What is expected — Recreate the listing that follows line for line, without pictures.

Extracted information —
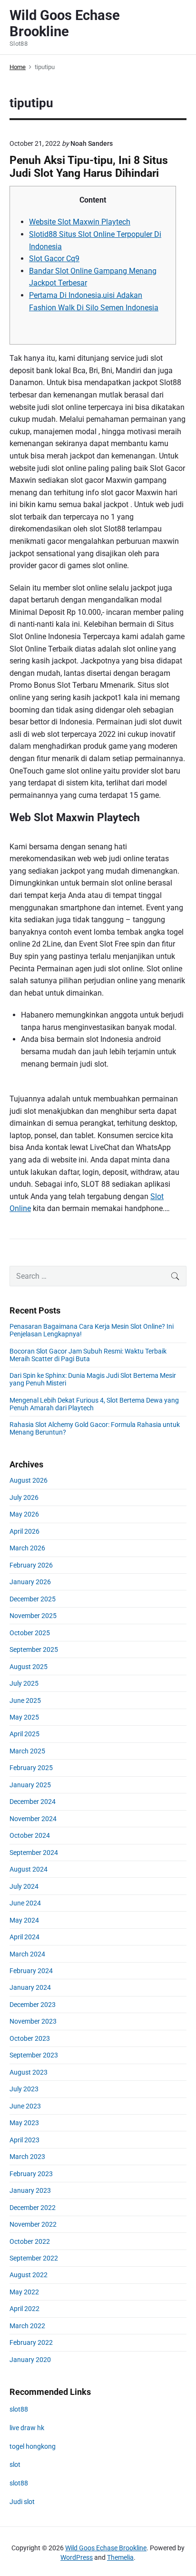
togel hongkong (33, 2446)
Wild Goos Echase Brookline (106, 2548)
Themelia (120, 2557)
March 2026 (27, 1548)
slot (15, 2464)
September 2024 (34, 1852)
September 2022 (34, 2258)
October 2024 (30, 1835)
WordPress (76, 2557)
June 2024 (25, 1903)
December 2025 (33, 1599)
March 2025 (27, 1751)
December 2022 (33, 2207)
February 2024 (31, 1971)
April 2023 (24, 2140)
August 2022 (29, 2275)
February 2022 (31, 2342)
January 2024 (30, 1987)
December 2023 (33, 2004)
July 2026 (24, 1497)
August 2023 (29, 2072)
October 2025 (30, 1633)
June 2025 (25, 1700)
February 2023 (31, 2174)
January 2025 (30, 1785)
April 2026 (24, 1531)
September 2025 (34, 1649)
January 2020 (30, 2359)
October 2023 (30, 2038)
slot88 (19, 2409)
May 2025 (24, 1717)
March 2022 (27, 2326)
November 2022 (33, 2224)
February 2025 (31, 1768)
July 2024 (24, 1886)
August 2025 (29, 1666)
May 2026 (24, 1514)
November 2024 (33, 1819)
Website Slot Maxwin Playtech (79, 221)
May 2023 (24, 2123)
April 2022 (24, 2308)
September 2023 (34, 2055)
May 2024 (24, 1920)
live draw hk (27, 2428)
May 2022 (24, 2292)
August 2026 (29, 1480)
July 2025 (24, 1683)
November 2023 (33, 2021)
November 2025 (33, 1615)
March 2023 (27, 2156)
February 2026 (31, 1565)
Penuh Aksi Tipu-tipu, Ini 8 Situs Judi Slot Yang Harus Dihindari (89, 167)
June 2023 (25, 2106)
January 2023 (30, 2190)
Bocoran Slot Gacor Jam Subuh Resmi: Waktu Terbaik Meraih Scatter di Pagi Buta (88, 1355)
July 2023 (24, 2089)
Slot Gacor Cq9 (54, 258)
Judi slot (22, 2501)
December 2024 (33, 1801)
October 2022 (30, 2241)
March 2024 (27, 1954)
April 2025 (24, 1734)
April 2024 (24, 1937)
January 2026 (30, 1582)
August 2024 (29, 1869)
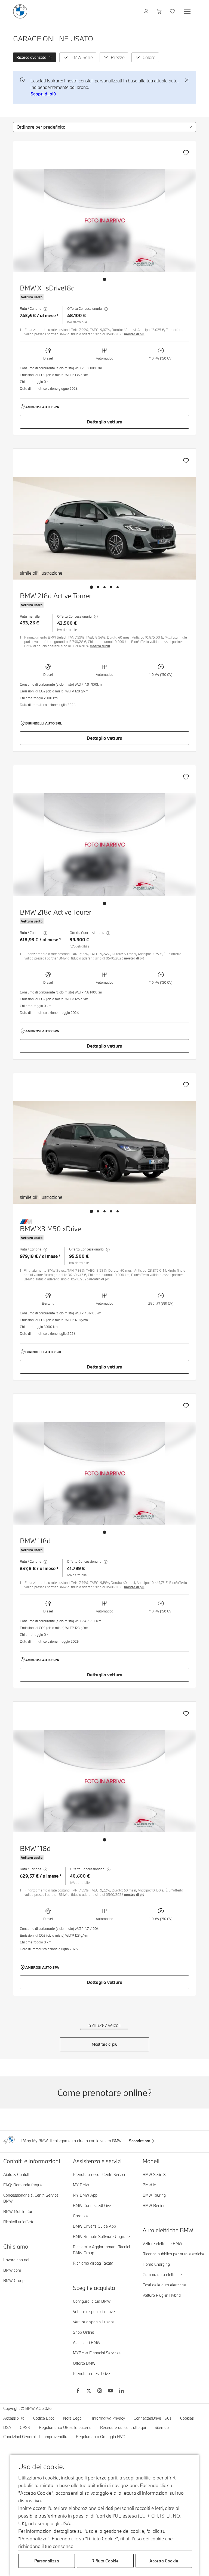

Your solution —
togel hongkong (33, 2446)
Wild Goos Echase Brookline (106, 2548)
Themelia (120, 2557)
March 2026 (27, 1548)
slot (15, 2464)
September 2024 (34, 1852)
September 2022 (34, 2258)
October 2024 (30, 1835)
WordPress (76, 2557)
June 2024 (25, 1903)
December 2025 (33, 1599)
March 2025 (27, 1751)
December 2022 (33, 2207)
February 2024 (31, 1971)
April 2023 (24, 2140)
August 2022 (29, 2275)
February 2022 (31, 2342)
January 2024 (30, 1987)
December 2023 (33, 2004)
July 2026 (24, 1497)
August 2023 (29, 2072)
October 2025 (30, 1633)
June 2025 (25, 1700)
February 2023 (31, 2174)
January 2025 (30, 1785)
April 2026 (24, 1531)
September 2025 (34, 1649)
January 2020 (30, 2359)
October 2023 (30, 2038)
slot88 (19, 2409)
May 2025 (24, 1717)
March 2022 (27, 2326)
November 2022 (33, 2224)
February 2025 (31, 1768)
July 2024 (24, 1886)
August 2025 (29, 1666)
May 2026 (24, 1514)
November 2024 (33, 1819)
Website Slot Maxwin Playtech (79, 221)
May 2023 (24, 2123)
April 2022 (24, 2308)
September 2023 (34, 2055)
May 2024 (24, 1920)
live draw hk (27, 2428)
May 2022 (24, 2292)
August 2026 (29, 1480)
July 2025 (24, 1683)
November 2023 (33, 2021)
November 2025 (33, 1615)
March 2023 (27, 2156)
February 2026 (31, 1565)
Penuh Aksi Tipu-tipu, Ini 8 Situs Judi Slot Yang Harus Dihindari (89, 167)
June 2023 (25, 2106)
January 2023 (30, 2190)
Bocoran Slot Gacor Jam Subuh Resmi: Waktu Terbaik Meraih Scatter di Pagi Buta (88, 1355)
July 2023 (24, 2089)
Slot Gacor Cq9 (54, 258)
Judi slot (22, 2501)
December 2024 (33, 1801)
October 2022 (30, 2241)
March 2024 (27, 1954)
April 2025 (24, 1734)
April 2024 (24, 1937)
January 2026 (30, 1582)
August 2024 (29, 1869)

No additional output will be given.